--- Excerpted records Enclosed Below ---

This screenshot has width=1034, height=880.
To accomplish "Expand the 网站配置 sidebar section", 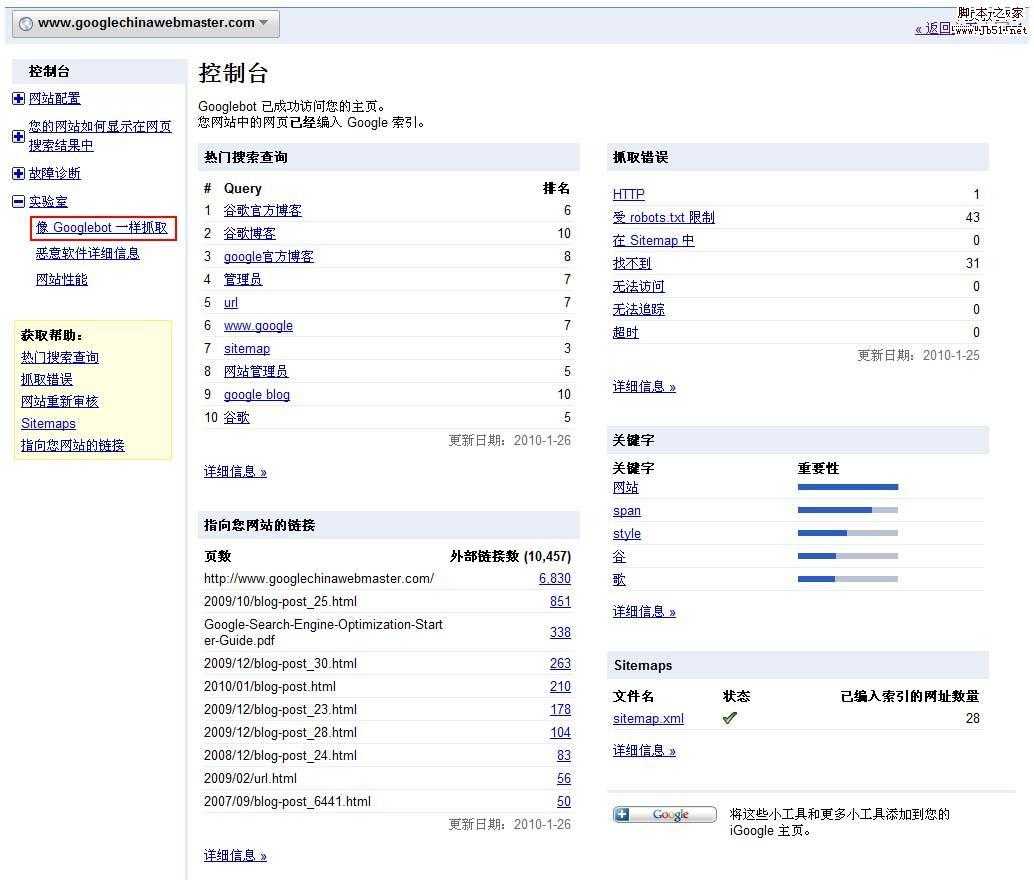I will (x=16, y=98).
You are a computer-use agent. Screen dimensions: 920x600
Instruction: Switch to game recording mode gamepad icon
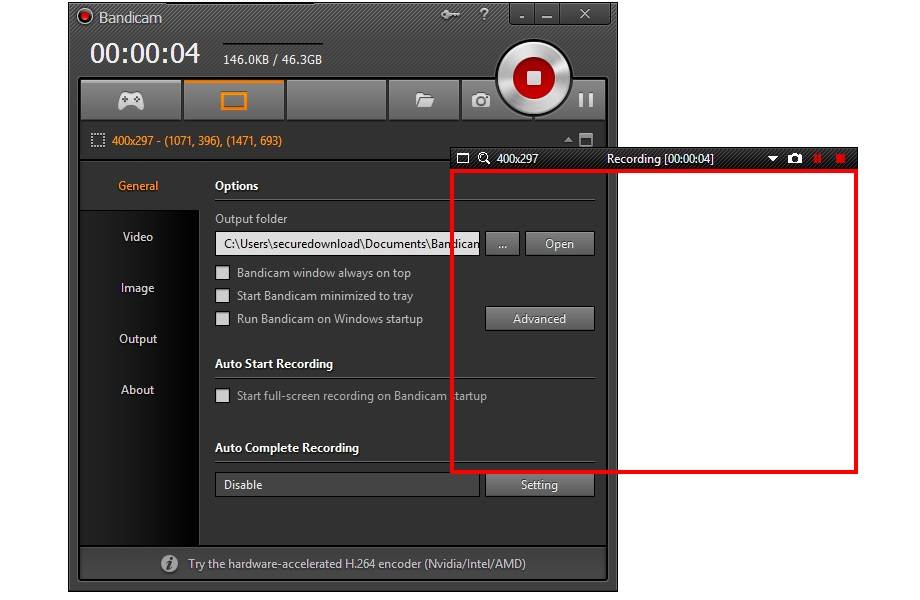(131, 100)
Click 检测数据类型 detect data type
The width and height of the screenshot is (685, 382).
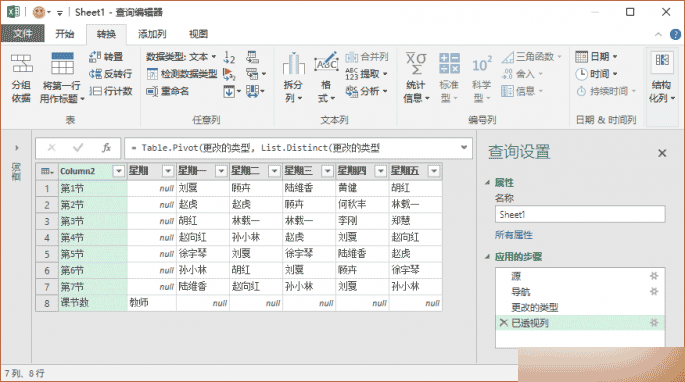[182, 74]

--- End of Enclosed Excerpted records ---

Problem to work on
Extract precisely the lines beginning at the line containing "The width and" and ending at the last line of the entries above, exactly as written and with no pictures.

Response
The width and height of the screenshot is (685, 382).
[182, 74]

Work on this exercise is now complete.